### What to work on:
Please repeat the lines below exactly. Begin with the line containing "The width and height of the screenshot is (1050, 800)." and go on through the line containing "has height=788, width=940.".

### Given information:
▼▼▼
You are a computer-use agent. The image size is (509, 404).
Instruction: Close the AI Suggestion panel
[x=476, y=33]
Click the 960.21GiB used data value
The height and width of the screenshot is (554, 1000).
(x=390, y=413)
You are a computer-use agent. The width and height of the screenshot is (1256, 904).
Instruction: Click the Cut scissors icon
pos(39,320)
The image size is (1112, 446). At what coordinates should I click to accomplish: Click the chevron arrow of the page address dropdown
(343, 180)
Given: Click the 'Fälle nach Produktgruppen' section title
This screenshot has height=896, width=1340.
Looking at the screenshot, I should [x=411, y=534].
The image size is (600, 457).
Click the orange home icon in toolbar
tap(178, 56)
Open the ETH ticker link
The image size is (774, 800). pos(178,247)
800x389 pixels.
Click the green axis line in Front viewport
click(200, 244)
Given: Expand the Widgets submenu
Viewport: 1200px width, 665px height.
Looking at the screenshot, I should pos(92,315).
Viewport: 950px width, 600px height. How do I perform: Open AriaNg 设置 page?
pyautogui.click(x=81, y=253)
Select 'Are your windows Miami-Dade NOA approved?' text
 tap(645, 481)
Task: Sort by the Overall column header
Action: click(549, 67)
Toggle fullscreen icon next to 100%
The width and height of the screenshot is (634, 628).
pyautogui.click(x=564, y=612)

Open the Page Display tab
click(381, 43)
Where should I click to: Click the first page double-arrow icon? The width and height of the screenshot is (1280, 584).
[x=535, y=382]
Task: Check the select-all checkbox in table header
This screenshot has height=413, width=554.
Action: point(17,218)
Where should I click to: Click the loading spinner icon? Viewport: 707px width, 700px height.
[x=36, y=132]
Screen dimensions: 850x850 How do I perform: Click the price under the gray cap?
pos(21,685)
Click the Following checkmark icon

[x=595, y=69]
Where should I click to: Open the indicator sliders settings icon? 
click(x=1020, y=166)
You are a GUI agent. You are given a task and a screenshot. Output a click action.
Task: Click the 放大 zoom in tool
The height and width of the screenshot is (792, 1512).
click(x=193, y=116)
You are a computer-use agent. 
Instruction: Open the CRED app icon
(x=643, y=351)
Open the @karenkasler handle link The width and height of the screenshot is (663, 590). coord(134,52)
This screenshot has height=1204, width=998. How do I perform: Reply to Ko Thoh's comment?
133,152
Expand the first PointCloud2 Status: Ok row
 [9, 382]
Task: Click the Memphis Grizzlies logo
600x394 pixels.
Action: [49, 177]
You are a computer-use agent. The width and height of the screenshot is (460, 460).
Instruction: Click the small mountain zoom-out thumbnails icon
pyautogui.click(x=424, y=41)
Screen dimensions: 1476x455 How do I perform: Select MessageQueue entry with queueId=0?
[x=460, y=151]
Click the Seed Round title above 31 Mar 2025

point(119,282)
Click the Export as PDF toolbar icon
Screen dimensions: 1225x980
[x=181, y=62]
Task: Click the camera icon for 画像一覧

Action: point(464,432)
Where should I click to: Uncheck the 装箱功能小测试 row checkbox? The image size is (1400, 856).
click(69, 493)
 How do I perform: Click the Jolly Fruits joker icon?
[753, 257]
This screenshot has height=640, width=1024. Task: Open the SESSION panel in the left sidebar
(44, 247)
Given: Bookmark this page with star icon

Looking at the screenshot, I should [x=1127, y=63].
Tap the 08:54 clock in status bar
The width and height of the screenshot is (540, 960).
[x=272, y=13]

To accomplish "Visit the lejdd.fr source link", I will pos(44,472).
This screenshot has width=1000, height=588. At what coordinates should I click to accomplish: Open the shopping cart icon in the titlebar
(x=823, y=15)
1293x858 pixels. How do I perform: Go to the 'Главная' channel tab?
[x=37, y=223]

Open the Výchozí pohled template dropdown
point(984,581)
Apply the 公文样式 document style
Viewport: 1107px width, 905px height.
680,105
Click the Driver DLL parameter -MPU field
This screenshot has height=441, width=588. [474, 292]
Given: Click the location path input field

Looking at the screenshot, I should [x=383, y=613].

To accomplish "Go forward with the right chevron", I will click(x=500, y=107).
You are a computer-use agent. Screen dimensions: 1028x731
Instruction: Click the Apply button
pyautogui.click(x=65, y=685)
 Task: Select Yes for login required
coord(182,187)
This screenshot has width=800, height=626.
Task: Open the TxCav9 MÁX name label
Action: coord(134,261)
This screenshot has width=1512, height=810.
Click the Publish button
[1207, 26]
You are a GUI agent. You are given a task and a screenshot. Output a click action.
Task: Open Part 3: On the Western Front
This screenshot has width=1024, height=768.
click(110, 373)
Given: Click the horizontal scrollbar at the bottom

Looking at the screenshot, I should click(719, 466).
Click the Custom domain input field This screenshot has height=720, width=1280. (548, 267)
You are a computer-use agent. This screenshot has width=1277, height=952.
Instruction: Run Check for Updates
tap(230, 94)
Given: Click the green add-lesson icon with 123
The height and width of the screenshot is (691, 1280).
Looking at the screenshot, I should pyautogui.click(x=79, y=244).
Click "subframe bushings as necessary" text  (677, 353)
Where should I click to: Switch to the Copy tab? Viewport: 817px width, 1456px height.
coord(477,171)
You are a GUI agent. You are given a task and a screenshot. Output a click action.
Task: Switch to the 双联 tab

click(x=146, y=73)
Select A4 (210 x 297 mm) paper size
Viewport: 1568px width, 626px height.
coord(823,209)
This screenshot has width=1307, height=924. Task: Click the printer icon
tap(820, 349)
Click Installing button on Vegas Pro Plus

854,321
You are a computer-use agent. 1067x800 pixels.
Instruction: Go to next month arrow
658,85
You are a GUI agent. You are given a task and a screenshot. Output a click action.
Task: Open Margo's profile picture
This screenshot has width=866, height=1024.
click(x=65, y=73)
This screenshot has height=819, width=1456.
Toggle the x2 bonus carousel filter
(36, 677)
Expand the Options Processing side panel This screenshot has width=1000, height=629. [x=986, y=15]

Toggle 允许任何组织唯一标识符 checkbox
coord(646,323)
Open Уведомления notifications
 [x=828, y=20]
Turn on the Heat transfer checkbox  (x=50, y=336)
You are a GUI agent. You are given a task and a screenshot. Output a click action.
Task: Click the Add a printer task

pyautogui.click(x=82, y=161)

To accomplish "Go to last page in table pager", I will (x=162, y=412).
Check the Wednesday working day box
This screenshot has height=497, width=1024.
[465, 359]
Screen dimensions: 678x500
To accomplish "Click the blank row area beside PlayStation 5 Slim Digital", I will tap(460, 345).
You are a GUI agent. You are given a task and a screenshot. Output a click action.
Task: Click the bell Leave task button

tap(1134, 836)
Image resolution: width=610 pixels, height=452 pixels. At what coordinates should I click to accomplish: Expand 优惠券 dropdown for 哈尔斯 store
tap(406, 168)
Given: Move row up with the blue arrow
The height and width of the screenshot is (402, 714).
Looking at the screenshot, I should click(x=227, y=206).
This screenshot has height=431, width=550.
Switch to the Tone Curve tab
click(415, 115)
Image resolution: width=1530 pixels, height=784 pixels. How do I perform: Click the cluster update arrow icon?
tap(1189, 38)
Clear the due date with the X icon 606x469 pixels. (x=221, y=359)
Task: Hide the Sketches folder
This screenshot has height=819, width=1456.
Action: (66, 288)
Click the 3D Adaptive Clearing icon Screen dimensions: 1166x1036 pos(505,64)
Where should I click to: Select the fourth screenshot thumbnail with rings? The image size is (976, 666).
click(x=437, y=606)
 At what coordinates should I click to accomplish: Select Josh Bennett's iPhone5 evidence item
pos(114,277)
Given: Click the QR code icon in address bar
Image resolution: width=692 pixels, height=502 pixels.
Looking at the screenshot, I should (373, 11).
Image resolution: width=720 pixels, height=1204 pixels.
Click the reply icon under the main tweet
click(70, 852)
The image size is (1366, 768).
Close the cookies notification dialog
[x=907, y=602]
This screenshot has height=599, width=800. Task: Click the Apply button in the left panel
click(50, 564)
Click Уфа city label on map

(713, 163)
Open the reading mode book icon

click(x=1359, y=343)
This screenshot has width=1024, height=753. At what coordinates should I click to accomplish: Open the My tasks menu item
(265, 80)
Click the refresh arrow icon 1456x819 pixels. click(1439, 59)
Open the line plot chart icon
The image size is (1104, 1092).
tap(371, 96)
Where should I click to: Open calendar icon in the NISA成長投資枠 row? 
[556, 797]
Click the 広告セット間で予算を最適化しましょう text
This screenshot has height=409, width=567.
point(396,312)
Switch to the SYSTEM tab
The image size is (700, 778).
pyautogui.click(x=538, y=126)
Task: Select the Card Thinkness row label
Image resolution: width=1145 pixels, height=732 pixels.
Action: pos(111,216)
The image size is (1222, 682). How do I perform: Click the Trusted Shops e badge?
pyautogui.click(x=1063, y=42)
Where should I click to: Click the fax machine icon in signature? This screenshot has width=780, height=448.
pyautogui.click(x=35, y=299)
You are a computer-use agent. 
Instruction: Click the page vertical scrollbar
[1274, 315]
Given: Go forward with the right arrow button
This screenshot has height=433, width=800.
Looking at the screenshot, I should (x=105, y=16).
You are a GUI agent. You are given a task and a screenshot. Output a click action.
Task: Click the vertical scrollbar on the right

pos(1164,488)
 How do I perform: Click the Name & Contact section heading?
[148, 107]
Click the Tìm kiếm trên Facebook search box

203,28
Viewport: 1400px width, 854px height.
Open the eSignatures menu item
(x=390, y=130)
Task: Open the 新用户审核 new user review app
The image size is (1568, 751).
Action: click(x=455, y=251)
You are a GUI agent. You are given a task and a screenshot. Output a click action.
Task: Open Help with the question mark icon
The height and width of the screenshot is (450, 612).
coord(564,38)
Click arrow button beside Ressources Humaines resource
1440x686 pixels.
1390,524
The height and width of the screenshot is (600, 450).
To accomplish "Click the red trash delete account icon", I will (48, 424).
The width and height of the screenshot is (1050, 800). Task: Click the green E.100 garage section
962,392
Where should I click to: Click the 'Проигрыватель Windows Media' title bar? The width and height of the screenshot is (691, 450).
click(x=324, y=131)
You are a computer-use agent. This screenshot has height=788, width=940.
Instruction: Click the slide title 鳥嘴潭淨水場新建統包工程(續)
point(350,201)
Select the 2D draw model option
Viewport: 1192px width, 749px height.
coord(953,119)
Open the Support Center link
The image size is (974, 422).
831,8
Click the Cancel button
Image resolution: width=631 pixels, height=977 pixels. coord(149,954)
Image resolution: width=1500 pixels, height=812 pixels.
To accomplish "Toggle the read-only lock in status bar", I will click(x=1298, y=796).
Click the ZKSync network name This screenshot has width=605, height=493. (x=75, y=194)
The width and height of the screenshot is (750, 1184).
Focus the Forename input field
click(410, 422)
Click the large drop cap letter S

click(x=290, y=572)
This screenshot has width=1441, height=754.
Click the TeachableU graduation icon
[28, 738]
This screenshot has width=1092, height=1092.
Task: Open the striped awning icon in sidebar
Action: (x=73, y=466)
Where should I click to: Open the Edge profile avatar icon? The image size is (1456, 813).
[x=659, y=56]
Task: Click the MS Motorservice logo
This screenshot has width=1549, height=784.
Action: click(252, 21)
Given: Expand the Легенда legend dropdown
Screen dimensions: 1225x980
▲▲▲
### Exercise output:
The width and height of the screenshot is (1050, 800). Task: Click the green E.100 garage section
962,392
Where should I click to: Click the 'Проигрыватель Windows Media' title bar? The width and height of the screenshot is (691, 450).
click(x=324, y=131)
You are a computer-use agent. This screenshot has height=788, width=940.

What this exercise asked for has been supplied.